---- Texte cité
Certains polémistes qualifient également de néocolonialisme l'attitude actuelle qui consiste à s'ingérer dans les affaires politiques d'un pays du tiers-monde au nom de la paix, démocratie, droits de l'homme… L'expansion des ONG humanitaire nées du droit d'ingérence humanitaire reconnu par l'ONU est parfois perçu par les théoriciens du complot comme une stratégie des pays occidentaux d'étendre leur influence et d'imposer leurs idées à l'ensemble du monde. Les réseaux d'ONG, directement au contact de la population auraient le rôle non avoué de galvaniser le peuple contre certains régimes despotiques des pays en développement.

Afrique : allégations de néocolonialisme contre le FMI

Ceux qui soutiennent que le néocolonialisme a historiquement remplacé ou complémenté le colonialisme, mettent en avant le fait que l'Afrique aujourd'hui paie chaque année (en paiement des intérêts sur prêts) au FMI et à la BM cinq fois plus qu'elle n'en reçoit sous forme d'aide au développement sous forme de prêts, privant souvent, de ce fait, les habitants de ces pays des nécessités de base. Ils maintiennent que cette dépendance permet au FMI et à la BM d’imposer des plans d'ajustements structurels à ces nations, consistant en grande partie de programmes de privatisation qui résultent en une détérioration de la santé, de l’éducation, en une incapacité de développer l'infrastructure, et, en général, en un niveau de vie plus bas.
--------
---- Extrait de données
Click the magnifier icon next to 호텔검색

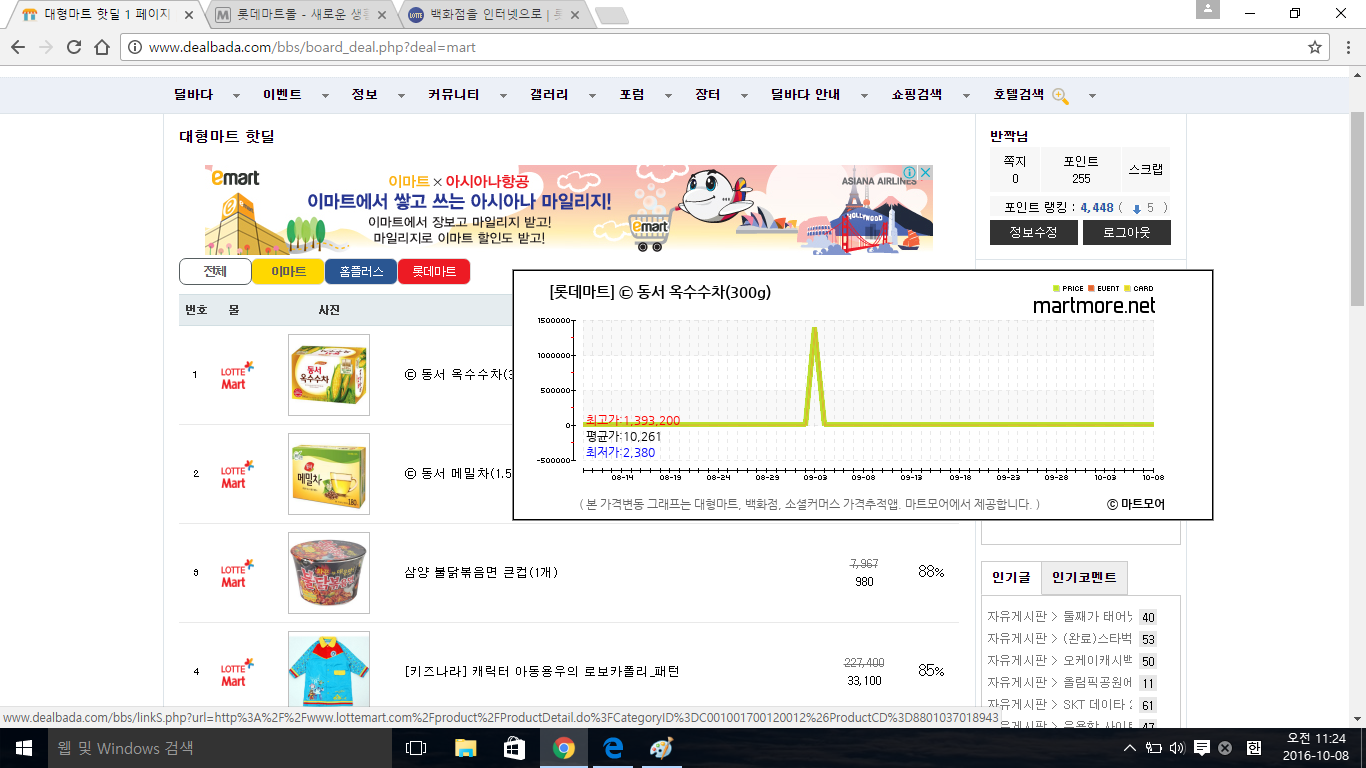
--------
Consigne donnée A = Reprenez tout le texte cité depuis « Certains polémistes qualifient » jusqu'à « pays en développement. », en substituant « organisations non gouvernementales » à « ONG ».
Consigne donnée B = Énumérez les conséquences que le texte cité attribue aux programmes de privatisation.
Ces données proviennent d'une autre source.

Réponse rédigée A =
Certains polémistes qualifient également de néocolonialisme l'attitude actuelle qui consiste à s'ingérer dans les affaires politiques d'un pays du tiers-monde au nom de la paix, démocratie, droits de l'homme… L'expansion des organisations non gouvernementales humanitaire nées du droit d'ingérence humanitaire reconnu par l'ONU est parfois perçu par les théoriciens du complot comme une stratégie des pays occidentaux d'étendre leur influence et d'imposer leurs idées à l'ensemble du monde. Les réseaux d'organisations non gouvernementales, directement au contact de la population auraient le rôle non avoué de galvaniser le peuple contre certains régimes despotiques des pays en développement.

Réponse rédigée B =
- une détérioration de la santé
- une détérioration de l'éducation
- une incapacité de développer l'infrastructure
- en général, un niveau de vie plus bas